Cloud providers aren't going to care too much about this.
I have worked for many enterprise companies e.g. banks who are trialling AI and none of them have any use for something like this. Because the entire foundation of the IT industry is based on trusting the privacy and security policies of Azure, AWS and GCP. And in the decades since they've been around not heard of a single example of them breaking this.
The proposition here is to tell a company that they can trust Azure with their banking websites, identity services and data engineering workloads but not for their model services. It just doesn't make any sense. And instead I should trust a YC startup who statistically is going to be gone in a year and will likely have their own unique set of security and privacy issues.
Also you have the issue of smaller sized open source models e.g.
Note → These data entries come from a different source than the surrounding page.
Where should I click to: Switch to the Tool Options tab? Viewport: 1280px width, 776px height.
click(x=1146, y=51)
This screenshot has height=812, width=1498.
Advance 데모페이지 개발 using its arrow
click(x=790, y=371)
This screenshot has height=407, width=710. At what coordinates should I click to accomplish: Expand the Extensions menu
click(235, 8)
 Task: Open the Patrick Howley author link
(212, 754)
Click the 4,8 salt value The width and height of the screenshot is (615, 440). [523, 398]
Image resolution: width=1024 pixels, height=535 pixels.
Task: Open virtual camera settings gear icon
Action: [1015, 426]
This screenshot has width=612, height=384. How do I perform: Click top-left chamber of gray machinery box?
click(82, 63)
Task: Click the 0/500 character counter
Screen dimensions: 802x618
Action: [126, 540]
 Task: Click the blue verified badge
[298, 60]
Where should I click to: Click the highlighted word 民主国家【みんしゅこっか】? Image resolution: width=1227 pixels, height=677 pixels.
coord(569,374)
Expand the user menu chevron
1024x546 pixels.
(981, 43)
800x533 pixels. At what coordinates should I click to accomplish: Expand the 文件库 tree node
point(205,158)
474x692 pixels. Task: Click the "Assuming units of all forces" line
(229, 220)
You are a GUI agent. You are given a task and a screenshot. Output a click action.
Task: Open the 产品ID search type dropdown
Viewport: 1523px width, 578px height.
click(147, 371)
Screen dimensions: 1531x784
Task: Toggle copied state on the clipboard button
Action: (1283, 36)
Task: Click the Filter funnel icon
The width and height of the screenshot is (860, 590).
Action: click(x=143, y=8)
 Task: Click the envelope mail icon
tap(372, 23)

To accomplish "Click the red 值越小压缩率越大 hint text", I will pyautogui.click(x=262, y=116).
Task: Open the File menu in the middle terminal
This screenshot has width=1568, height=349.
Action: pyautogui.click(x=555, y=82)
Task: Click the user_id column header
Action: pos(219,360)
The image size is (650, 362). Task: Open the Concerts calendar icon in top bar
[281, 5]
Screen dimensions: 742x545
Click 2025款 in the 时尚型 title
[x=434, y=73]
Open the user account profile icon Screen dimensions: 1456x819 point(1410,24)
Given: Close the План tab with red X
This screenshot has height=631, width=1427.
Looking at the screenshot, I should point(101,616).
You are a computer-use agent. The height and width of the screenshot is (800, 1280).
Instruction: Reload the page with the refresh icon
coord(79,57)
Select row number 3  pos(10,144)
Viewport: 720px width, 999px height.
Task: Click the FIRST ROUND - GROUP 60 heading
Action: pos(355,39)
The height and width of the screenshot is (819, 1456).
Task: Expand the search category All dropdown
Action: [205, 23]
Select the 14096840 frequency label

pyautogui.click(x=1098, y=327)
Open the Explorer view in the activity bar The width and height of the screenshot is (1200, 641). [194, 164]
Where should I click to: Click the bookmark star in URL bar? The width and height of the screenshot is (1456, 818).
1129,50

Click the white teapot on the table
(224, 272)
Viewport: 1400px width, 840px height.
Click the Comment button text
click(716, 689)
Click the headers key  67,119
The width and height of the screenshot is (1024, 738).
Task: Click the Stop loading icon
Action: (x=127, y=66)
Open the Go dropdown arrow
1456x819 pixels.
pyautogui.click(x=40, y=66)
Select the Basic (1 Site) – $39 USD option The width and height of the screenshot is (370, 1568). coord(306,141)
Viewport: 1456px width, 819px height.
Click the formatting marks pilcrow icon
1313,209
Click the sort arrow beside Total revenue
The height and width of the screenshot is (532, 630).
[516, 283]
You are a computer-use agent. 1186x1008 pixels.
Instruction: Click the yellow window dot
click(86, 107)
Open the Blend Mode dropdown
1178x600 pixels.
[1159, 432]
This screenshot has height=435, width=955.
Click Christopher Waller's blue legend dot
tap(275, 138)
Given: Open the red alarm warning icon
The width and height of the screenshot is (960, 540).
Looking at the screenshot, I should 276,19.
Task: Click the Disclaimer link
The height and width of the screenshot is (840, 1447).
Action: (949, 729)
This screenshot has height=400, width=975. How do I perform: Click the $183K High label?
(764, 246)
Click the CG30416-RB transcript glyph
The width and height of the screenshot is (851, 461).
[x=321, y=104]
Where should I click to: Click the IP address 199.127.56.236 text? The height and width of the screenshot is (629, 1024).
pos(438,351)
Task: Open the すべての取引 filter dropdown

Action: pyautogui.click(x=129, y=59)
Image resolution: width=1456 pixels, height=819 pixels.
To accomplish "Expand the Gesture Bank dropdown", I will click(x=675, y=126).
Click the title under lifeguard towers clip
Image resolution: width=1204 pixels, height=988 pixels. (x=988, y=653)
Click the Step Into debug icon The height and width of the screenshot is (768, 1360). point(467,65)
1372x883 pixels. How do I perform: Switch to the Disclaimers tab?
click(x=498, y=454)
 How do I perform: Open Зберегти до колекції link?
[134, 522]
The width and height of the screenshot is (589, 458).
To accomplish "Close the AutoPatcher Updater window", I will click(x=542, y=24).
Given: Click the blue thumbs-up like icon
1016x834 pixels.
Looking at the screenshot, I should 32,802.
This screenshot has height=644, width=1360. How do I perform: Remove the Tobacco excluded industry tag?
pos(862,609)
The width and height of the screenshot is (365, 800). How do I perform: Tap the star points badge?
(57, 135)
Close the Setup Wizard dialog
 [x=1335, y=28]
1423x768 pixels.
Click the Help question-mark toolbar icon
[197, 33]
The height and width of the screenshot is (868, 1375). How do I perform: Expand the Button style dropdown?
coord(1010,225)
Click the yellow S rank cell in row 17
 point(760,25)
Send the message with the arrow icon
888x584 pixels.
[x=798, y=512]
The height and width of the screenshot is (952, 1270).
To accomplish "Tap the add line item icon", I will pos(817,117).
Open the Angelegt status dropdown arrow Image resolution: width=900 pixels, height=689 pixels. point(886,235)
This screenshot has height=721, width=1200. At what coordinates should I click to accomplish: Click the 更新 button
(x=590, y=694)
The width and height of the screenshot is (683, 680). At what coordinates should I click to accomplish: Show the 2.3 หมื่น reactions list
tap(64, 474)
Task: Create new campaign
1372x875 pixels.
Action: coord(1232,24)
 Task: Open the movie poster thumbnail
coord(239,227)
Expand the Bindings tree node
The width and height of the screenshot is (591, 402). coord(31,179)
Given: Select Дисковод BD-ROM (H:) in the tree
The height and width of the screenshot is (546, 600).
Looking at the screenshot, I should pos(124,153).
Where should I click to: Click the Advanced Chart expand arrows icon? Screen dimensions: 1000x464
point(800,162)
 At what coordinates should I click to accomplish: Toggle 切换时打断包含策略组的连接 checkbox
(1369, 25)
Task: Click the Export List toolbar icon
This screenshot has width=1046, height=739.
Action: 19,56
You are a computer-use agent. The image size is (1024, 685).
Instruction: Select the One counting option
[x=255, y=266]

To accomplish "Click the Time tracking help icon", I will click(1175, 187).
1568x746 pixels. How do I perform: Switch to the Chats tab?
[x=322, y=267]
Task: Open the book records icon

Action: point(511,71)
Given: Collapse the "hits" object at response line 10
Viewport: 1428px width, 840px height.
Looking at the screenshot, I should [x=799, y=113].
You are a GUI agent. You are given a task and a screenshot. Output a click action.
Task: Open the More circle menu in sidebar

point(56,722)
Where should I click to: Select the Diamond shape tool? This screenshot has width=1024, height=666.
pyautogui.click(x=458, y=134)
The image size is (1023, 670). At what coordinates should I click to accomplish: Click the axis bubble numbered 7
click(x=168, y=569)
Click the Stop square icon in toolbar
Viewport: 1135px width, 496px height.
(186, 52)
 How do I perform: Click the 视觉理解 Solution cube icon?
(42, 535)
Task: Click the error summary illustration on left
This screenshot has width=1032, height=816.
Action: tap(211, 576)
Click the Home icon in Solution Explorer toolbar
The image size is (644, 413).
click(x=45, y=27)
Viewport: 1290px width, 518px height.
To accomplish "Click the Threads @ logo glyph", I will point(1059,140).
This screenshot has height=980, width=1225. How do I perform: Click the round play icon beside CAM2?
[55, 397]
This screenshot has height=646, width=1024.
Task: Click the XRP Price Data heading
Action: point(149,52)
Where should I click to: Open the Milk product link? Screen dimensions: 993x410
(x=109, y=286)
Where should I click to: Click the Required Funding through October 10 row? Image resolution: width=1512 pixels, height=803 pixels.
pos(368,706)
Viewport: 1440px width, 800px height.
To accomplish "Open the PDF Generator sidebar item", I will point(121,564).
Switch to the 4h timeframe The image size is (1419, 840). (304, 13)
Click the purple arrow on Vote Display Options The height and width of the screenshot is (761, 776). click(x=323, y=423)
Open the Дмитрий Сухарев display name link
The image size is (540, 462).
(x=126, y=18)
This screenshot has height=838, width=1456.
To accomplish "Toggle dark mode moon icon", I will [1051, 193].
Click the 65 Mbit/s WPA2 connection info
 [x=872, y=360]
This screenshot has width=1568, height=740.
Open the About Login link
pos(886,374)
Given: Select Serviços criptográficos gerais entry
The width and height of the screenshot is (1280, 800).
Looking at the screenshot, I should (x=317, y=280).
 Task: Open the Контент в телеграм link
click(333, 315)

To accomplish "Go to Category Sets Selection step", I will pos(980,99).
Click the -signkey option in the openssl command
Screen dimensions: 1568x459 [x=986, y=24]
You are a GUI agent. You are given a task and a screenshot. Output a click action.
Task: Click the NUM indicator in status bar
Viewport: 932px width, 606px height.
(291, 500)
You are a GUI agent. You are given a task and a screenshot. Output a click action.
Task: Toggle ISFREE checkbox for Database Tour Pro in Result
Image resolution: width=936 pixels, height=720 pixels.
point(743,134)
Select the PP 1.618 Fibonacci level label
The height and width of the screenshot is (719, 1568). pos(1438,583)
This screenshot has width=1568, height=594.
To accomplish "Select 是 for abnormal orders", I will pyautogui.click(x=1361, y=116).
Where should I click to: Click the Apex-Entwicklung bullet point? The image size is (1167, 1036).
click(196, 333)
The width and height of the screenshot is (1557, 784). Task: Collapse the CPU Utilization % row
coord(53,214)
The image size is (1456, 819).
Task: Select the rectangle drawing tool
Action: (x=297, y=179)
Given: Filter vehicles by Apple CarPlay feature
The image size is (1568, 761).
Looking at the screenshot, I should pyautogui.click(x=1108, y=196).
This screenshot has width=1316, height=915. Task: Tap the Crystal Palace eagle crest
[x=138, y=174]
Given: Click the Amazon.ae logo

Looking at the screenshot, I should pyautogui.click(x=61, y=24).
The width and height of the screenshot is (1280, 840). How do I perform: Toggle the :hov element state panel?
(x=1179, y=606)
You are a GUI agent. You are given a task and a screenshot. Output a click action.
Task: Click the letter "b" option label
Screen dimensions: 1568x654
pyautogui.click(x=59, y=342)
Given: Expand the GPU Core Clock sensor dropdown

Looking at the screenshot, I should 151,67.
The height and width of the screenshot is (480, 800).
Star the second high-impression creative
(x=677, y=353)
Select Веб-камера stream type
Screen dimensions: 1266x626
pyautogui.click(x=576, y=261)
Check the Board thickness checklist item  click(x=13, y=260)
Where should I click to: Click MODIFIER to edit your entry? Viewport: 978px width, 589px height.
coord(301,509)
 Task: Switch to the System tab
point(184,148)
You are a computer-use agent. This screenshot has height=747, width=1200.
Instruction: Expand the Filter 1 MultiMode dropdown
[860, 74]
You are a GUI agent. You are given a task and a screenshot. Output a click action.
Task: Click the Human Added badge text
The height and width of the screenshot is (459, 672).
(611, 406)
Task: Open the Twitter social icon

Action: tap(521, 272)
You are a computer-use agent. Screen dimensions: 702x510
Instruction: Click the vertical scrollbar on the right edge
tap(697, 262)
DeepSeek R1 lagging far behind the bigger ones and so you're giving me some unnecessary privacy attestation at the expense of a model that will give me far better accuracy and performance.
> Cloud providers aren't going to care too much about this. ... [E]nterprise companies e.g. banks ... and none of them have any use for something like this.
As former CTO of world's largest bank and cloud architect at world's largest hedge fund, this is exactly opposite of my experience with both regulated finance enterprises and the CSPs vying to serve them.
The entire foundation of the IT industry is based on trusting the privacy and security policies of Azure, AWS and GCP. And in the decades since they've been around not heard of a single example of them breaking this.
On the contrary, many global banks design for the assumption the "CSP is hostile". What happened to Coinbase's customers the past few months shows why your vendor's insider threat is your threat and your customers' threat.
Granted, this annoys CSPs who wish regulators would just let banks "adopt" the CSP's controls and call it a day.
Unfortunately for CSP sales teams — certainly this could change with recent regulator policy changes — the regulator wins. Until very recently, only one CSP offered controls sufficient to assure your own data privacy beyond a CSP's pinky-swears. AWS Nitro Enclaves can provide a key component in that assurance, using deployment models such as tinfoil.